The phase contrast microscope is a vital instrument in biological and medical research; it facilitates the observation of living cells by using spatial light modulation to enhance the intrinsic contrast of transparent and colorless components in a cell. It can reveal cell structure without the need of contrast agents. However, the information obtained is only qualitative.
Jones Phase Microscopy (JPM) and White Light Quantitative Phase Microscopy (PC++) of transparent and anisotropic samples are novel interferometric techniques that are quantitative and polarization sensitive. They are capable of quantifying the optical phase delays associated with live cell samples while providing information about the morphology and dynamics.
Quantifying these optical path length shifts allows for nanometer scale measurements with broad applications in nanotechnology and life sciences, e.g. from inspecting semiconductor wafers to studying processes in live cells.
Jones Phase Microscopy (JPM) technique is capable of extracting the spatially-resolved Jones matrix associated with transparent and anisotropic samples. It can provide the quantitative phase image of the cells as well as the intrinsic structure details and dynamics. JPM setup consists of a modified Hilbert Phase microscope; the quantitative phase image is correlated to the sample using a 2D spatial Hilbert transform. The full Jones matrix in each point within the field associated with the transparent sample is extracted and the embedded quantitative information of phase delay is used to reconstruct its image.
The White Light Quantitative Phase Microscope (PC++) interfaces with a commercial phase contrast microscope and transforms it into a quantitative instrument by performing two additional measurements (hence the name PC++).
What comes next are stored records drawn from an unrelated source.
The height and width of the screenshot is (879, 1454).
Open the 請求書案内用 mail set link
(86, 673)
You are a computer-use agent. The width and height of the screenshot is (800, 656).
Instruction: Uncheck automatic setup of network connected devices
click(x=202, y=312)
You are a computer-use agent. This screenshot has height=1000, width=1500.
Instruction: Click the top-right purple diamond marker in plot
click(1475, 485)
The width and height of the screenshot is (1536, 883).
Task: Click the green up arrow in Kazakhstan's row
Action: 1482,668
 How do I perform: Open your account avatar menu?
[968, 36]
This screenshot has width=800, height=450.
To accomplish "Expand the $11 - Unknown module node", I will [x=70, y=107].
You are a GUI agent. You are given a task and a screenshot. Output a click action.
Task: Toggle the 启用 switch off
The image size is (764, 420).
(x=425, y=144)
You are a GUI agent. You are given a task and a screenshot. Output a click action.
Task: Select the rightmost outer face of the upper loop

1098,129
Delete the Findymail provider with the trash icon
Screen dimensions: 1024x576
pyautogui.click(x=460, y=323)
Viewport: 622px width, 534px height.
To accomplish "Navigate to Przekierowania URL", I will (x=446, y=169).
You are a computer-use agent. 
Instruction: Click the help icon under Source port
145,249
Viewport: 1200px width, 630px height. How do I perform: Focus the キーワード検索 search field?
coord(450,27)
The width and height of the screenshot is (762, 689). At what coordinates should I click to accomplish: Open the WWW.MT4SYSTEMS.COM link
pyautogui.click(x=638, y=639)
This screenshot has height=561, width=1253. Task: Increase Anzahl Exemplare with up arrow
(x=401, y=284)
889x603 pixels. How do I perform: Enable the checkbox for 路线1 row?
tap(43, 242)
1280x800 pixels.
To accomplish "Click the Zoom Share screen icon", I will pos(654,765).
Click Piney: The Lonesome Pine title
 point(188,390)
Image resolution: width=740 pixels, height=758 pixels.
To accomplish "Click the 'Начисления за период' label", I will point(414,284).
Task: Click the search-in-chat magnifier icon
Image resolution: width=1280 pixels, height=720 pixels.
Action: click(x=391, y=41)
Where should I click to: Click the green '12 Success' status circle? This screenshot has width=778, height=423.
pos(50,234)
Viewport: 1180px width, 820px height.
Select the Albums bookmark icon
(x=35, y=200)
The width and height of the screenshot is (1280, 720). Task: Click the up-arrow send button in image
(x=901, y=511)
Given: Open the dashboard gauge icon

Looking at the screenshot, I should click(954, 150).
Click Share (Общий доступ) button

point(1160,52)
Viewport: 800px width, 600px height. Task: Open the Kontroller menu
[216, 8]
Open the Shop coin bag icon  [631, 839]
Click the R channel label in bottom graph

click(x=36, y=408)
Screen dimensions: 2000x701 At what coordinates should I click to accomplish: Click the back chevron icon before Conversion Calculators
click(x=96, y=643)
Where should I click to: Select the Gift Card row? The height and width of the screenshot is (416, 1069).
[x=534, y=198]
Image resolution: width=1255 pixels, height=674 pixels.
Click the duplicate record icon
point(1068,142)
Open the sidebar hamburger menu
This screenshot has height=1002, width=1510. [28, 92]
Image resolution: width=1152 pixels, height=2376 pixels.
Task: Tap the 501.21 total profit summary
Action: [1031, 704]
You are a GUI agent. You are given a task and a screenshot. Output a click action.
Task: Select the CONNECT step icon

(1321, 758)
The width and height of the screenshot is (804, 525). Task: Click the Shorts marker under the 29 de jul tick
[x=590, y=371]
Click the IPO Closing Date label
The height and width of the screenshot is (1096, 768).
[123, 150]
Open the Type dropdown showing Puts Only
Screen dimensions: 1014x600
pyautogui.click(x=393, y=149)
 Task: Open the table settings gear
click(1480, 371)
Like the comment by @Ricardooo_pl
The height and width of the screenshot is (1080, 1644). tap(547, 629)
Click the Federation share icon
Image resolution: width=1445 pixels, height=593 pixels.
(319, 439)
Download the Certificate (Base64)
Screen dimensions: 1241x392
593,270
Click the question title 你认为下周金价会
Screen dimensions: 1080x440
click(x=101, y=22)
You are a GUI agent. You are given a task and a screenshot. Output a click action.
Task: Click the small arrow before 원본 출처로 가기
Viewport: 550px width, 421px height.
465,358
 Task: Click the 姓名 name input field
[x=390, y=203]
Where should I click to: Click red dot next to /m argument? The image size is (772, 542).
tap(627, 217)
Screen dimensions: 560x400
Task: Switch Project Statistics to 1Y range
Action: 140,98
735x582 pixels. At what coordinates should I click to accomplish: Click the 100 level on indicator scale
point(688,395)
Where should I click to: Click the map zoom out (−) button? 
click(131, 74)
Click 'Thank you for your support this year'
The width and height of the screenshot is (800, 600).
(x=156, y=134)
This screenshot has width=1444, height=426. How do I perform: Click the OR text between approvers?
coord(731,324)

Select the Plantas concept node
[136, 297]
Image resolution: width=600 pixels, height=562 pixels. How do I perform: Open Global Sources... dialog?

In a conventional phase microscope the additional phase delay is introduced by the phase objective, the PC image is delivered at the image plane and recorded by a CCD. However, in PC++, the optical field at the image plane is further modulated before detection which is equivalent to spatial filtering with three different phase masks and reconstruction of image by addition of fields containing information about the unscattered light (forming the uniform background) and the fine structural details (the contrast).
- Optical microscopy and imaging of: live cells and thin tissue slices; microorganisms; lithographic patterns and nanoparticles
- Study of cell dynamics and morphology
- These techniques provide improved contrast in unstained biological specimens and can be utilized to examine dynamic events in living cells.
- Quantitative Phase delay information
- Polarization sensitive imaging: while Jones Phase Microscope is a modified Hilbert Phase microscope, the PC++ is an add-on to a commercial phase contrast microscope.